On March 10, Gujarat Assembly passed a resolution requesting the Centre to take strict action against the BBC for tarnishing the image of Prime Minister Narendra Modi with its documentary on the 2002 Godhra riots.
The BBC had in January this year released the documentary film titled ‘India: The Modi Question,” which features the Gujarat riots of 2002. The film caused controversy for alluding to the leadership of Modi as chief minister during the riots while disregarding the clean chit given by the Supreme Court.
The Central Government, in January, also issued directions for blocking YouTube videos and Twitter posts sharing links to the controversial BBC documentary ‘India: The Modi Question’.
Harsh Sanghavi, Home Minister of Gujarat said, “The documentary was not just against PM Modi but against 135 crore citizens of the country”.
He stated that, “PM Modi dedicated his entire life to the service of the nation, weaponised the instrument of development and gave a befitting reply to anti-national elements.
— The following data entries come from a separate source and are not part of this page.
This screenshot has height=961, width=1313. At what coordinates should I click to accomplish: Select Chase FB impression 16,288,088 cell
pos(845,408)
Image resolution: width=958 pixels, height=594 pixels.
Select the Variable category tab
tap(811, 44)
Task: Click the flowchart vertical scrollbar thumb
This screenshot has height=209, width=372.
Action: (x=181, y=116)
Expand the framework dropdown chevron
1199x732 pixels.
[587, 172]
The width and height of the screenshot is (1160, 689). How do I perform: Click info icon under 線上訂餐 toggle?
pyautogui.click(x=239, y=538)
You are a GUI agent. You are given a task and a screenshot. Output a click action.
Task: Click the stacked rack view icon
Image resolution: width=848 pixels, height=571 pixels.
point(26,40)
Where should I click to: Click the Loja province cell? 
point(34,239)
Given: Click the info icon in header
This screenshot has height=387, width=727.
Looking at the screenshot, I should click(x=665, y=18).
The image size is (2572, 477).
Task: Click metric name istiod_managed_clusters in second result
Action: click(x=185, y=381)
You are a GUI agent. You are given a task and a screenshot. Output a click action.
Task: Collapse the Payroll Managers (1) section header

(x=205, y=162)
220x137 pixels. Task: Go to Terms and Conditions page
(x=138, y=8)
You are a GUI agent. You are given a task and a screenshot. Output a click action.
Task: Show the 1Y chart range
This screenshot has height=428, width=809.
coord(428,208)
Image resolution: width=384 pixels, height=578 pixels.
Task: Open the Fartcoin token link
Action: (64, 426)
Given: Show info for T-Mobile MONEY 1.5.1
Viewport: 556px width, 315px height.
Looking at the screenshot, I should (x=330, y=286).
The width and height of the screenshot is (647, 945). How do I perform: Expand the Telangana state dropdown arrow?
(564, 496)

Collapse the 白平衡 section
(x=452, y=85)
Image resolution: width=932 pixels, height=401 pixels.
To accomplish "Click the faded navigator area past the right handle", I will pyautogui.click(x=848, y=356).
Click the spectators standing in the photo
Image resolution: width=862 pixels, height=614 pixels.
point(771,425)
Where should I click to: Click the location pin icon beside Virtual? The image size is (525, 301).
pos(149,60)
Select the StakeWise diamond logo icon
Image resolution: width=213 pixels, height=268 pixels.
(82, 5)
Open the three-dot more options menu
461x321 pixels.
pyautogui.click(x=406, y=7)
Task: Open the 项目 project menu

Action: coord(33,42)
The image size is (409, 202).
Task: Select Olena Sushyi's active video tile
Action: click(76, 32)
He worked hard to put India on the global stage”.
The Ministry of External Affairs had termed it a “propaganda piece”, saying it reflected a “colonial mindset”.
During a visit to India, British Foreign Secretary James Cleverly said that the issue of searches on BBC offices in India was raised with External Affairs Minister S Jaishankar during a bilateral meeting.
In an exclusive interview, leverly said that BBC is an independent organisation and is separate from the UK Government.
“I didn’t see the documentary but I’ve seen reactions in UK and India. BBC is an independent organisation and separate from the Government. I enjoy a strong personal relationship with Dr Jaishankar…relationship between UK-India growing stronger by the day,” said Cleverly when asked about the BBC documentary on Prime Minister Narendra Modi.
In February this year, Income Tax authorities conducted searches at the offices of the British broadcaster in New Delhi and Mumbai.